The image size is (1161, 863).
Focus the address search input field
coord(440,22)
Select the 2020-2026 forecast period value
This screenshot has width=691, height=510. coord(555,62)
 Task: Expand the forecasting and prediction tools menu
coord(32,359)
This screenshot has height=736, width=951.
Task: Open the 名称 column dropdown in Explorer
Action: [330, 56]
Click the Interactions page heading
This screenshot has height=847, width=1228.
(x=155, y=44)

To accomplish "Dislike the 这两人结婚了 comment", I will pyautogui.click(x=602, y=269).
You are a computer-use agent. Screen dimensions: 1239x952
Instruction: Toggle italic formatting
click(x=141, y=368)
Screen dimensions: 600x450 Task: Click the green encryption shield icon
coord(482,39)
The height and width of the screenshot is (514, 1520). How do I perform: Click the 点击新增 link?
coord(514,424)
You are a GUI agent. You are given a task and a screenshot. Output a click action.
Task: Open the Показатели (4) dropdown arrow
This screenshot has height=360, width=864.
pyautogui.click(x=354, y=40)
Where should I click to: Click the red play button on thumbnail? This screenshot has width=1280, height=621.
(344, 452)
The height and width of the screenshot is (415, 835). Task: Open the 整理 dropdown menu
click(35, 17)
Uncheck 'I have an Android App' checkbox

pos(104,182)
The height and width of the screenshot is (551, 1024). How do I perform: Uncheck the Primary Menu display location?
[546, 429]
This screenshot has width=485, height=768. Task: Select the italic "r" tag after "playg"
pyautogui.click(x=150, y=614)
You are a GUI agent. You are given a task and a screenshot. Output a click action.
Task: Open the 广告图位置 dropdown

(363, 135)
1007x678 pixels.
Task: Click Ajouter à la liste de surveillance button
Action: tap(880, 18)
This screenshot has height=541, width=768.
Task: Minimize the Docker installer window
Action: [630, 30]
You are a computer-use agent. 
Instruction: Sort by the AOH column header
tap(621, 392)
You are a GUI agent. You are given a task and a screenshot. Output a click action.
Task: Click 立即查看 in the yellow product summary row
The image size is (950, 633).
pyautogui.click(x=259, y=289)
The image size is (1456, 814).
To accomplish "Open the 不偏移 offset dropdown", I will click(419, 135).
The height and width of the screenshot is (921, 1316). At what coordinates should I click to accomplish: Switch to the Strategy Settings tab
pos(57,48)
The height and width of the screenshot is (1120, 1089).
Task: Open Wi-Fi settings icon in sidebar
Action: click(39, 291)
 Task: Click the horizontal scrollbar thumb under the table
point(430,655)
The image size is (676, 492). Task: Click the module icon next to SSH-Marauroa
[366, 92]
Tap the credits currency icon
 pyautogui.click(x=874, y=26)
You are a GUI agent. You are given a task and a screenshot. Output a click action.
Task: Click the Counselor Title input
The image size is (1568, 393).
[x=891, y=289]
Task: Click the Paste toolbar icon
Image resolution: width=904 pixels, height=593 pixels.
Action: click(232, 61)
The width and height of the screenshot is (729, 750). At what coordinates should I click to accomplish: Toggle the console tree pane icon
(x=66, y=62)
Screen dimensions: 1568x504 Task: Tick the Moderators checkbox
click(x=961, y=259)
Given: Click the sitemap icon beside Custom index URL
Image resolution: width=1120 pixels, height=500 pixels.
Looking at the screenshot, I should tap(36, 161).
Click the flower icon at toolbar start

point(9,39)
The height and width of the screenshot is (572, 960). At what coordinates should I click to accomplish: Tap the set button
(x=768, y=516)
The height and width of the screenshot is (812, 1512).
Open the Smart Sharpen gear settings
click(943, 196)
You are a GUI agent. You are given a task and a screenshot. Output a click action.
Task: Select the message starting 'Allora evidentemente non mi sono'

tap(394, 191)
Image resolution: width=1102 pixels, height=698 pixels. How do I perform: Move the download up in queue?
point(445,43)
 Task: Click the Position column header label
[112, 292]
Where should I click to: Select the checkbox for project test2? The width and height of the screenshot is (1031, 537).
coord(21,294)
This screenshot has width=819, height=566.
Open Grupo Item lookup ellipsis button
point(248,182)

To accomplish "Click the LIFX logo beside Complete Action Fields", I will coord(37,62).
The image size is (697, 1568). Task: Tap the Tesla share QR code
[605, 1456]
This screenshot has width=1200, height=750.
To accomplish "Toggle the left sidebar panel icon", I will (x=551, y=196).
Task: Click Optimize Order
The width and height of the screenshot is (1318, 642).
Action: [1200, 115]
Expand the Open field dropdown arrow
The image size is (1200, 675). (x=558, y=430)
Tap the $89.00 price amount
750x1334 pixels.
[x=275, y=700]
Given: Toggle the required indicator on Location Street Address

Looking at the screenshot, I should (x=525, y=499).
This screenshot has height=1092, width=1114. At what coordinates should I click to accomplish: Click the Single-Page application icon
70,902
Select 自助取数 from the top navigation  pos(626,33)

**WHAT IS BEING ASKED**
When the string "will" occurs in a line of the material, that line belongs in the answer.

**RESPONSE TO THE EXERCISE**
To accomplish "Dislike the 这两人结婚了 comment", I will pyautogui.click(x=602, y=269).
To accomplish "Open the 不偏移 offset dropdown", I will click(419, 135).
To accomplish "Click the LIFX logo beside Complete Action Fields", I will coord(37,62).
To accomplish "Toggle the left sidebar panel icon", I will (x=551, y=196).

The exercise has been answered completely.